Data excerpts:
++++++++++

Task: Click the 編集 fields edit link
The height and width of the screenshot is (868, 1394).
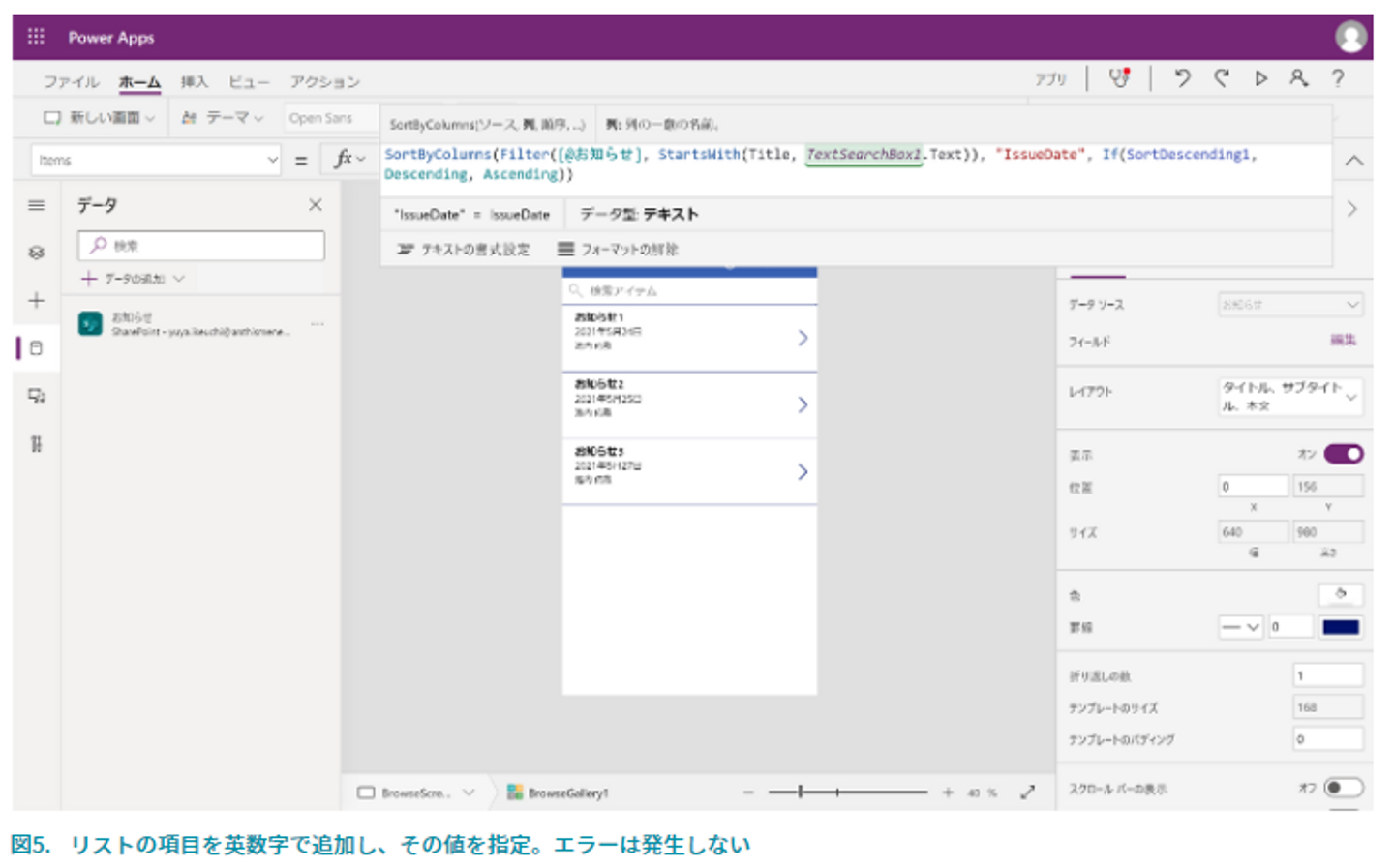Action: pyautogui.click(x=1343, y=340)
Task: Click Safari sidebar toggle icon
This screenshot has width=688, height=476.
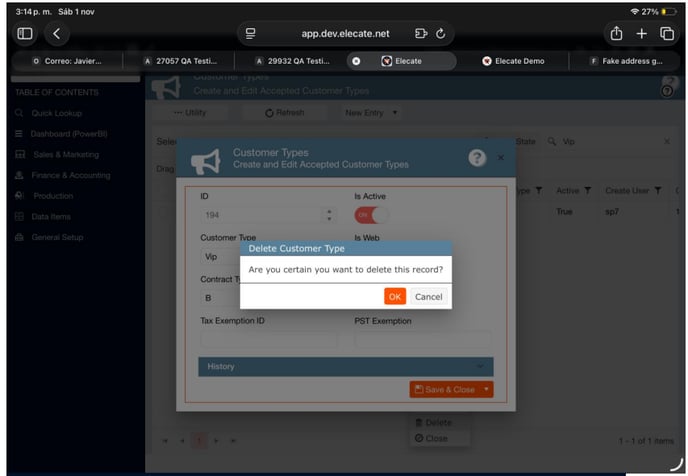Action: (25, 33)
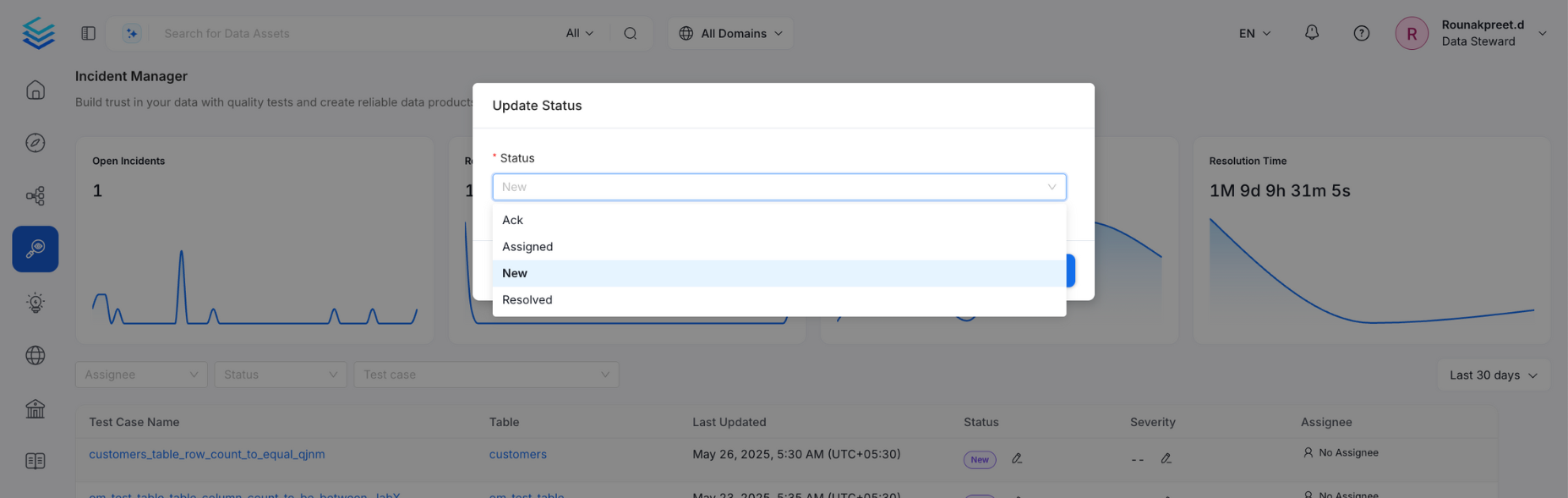Choose Assigned from status list
The width and height of the screenshot is (1568, 498).
click(x=527, y=247)
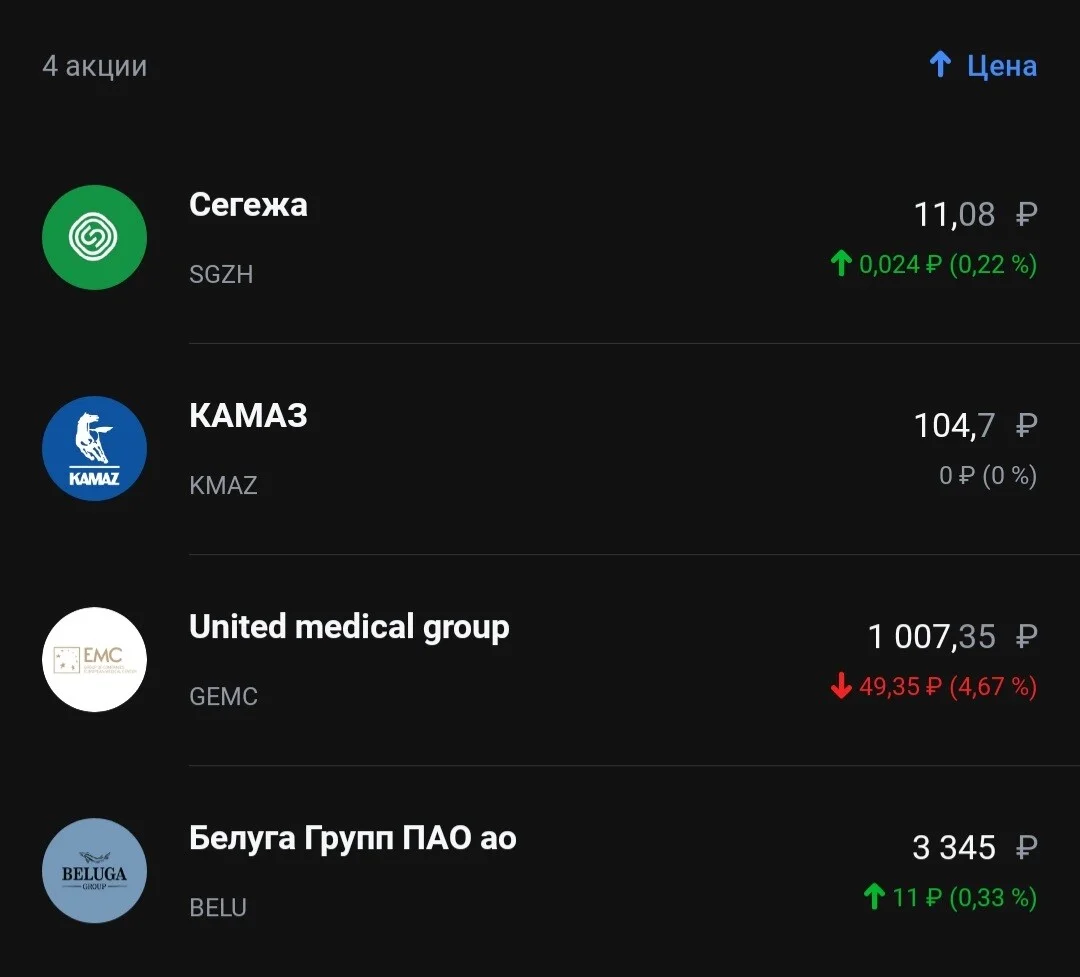Click the 1 007,35 ₽ price

pyautogui.click(x=953, y=636)
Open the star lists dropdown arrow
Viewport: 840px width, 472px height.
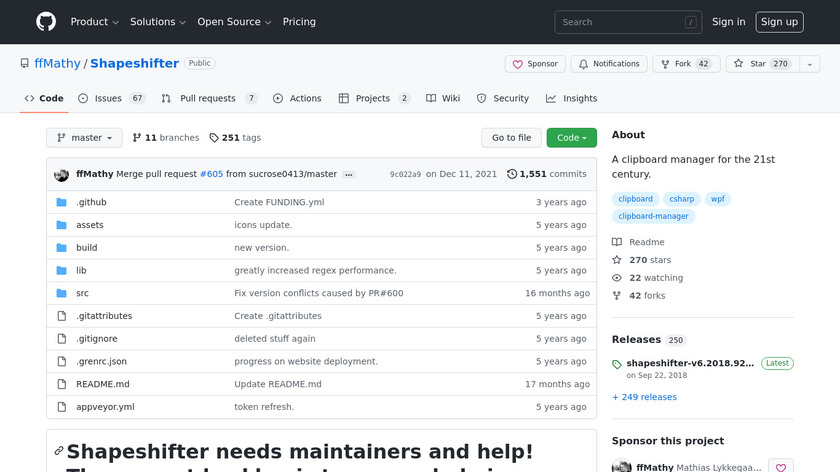pyautogui.click(x=808, y=64)
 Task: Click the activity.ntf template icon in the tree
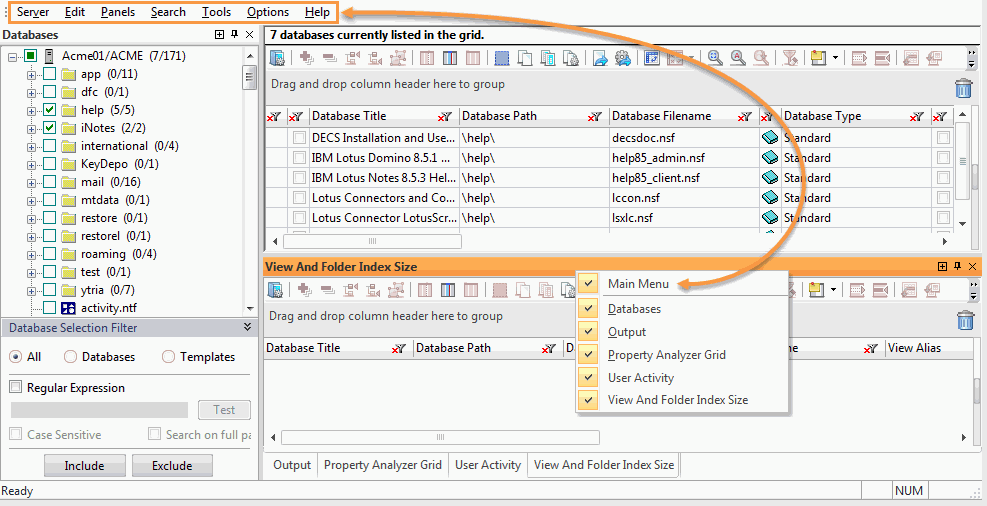(x=69, y=308)
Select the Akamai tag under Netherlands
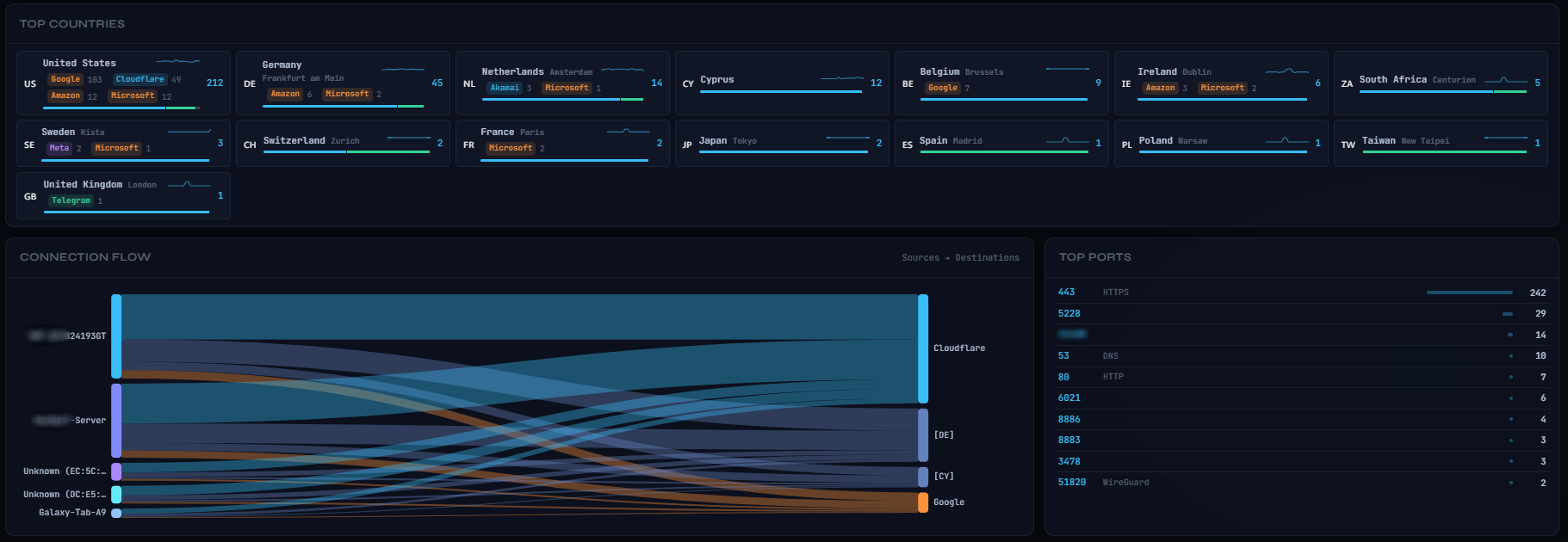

++++++++++

Activity: Your answer should consist solely of the lines from the one holding "The height and" through the end of the listing, reproduced exactly and without pictures.

Response for this exercise:
The height and width of the screenshot is (868, 1394).
Action: pyautogui.click(x=1343, y=340)
Task: Click Safari sidebar toggle icon
This screenshot has width=688, height=476.
Action: (25, 33)
Choose Assigned from status list
The width and height of the screenshot is (1568, 498).
click(x=527, y=247)
Click the 1 007,35 ₽ price

pyautogui.click(x=953, y=636)
Open the star lists dropdown arrow
Viewport: 840px width, 472px height.
pyautogui.click(x=808, y=64)
 Task: Click the activity.ntf template icon in the tree
(x=69, y=308)
Select the Akamai tag under Netherlands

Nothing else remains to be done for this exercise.